En 2007, je traînais dans une cage d’escalier de secours à la Soho House de Londres, un club privé, quand j’ai vu Martin Amis. Il se trouvait dans le fastueux bar de la piscine sur le toit, qui avait été envahi par une horde d’adolescentes bien nantis pour une Bat Mitzvah. Amis traquait les limites de la piscine, aussi loin que possible des réjouissances, fumant passionnément une cigarette.
Il avait l’air aussi misérable qu’il était possible de le paraître.
Martin Amis chez lui à Londres en 1995.Crédit: Getty
Amis a peut-être passé un moment merveilleux, pour autant que je sache. Il avait un visage de misanthrope au repos qu’il ne pouvait pas secouer même en souriant. Sur presque toutes les photos publiées depuis sa mort la semaine dernière, à l’âge de 73 ans, Amis regarde fixement l’appareil photo et fume.
Le tabagisme d’Amis était si central dans sa mystique d’écrivain et dans son image de célébrité (avec laquelle il aurait eu une relation hostile) qu’il semble approprié, bien que tragique, qu’il soit décédé d’un cancer de l’œsophage. C’est le même cancer qui a emporté son ami de toujours et frère littéraire, Christopher Hitchens, en 2011. Hitchens était également un fumeur engagé. Leur tabagisme semblait faire partie intégrante de leurs personnalités littéraires caustiques, libertaires et sujettes à l’excès, bien qu’Amis ait troqué les cigarettes contre des cigarettes électroniques dans ses dernières années.

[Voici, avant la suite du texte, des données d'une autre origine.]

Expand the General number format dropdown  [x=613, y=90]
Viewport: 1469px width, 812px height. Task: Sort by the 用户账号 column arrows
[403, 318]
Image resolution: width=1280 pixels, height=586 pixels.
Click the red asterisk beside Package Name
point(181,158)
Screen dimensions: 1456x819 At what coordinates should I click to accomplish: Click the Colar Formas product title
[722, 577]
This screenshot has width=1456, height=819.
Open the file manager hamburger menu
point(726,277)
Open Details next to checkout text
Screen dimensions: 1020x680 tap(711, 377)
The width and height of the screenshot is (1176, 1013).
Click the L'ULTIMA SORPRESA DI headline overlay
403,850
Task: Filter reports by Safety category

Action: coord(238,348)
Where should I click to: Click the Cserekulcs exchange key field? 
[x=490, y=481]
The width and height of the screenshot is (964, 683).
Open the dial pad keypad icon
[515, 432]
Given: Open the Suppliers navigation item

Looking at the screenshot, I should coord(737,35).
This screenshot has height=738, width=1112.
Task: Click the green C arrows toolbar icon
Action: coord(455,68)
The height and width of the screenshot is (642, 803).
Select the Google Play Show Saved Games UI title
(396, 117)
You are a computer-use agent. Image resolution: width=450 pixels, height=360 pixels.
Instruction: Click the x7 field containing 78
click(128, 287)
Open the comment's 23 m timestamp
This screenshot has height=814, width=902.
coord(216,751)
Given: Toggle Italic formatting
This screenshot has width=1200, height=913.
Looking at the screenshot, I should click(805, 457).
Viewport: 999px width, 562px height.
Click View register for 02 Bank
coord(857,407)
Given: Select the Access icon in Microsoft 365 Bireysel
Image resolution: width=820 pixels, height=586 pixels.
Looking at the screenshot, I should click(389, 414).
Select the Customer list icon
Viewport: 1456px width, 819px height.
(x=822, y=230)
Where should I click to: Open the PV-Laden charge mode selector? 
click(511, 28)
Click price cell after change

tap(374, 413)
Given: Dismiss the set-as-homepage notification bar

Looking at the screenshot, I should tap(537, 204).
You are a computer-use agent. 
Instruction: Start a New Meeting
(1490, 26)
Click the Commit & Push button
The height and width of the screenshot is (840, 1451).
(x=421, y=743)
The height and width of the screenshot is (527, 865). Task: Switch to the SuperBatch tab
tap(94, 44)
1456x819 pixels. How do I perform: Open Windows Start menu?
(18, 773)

La prose d’Amis était surprenante, bourrue, satirique et pessimiste, et bien qu’il n’ait jamais écrit d’essai sur la culture du bien-être, j’aurais aimé en lire un. Ses livres témoignent d’une préoccupation pour la mort, et il en parlait souvent. En 2010, Amis a déclaré que devenir grand-père était « comme recevoir un télégramme de la morgue ». Cette boutade, faite au passage au festival littéraire de Hay-on-Wye en Angleterre, a fait la une des journaux. Amis a toujours fait la une des journaux, même lorsqu’il s’est fait soigner les dents (épaves à cause d’années de tabagisme), il a été harangué par les tabloïds pour être arrogant; il s’américanisait en vain avec cet acte non britannique.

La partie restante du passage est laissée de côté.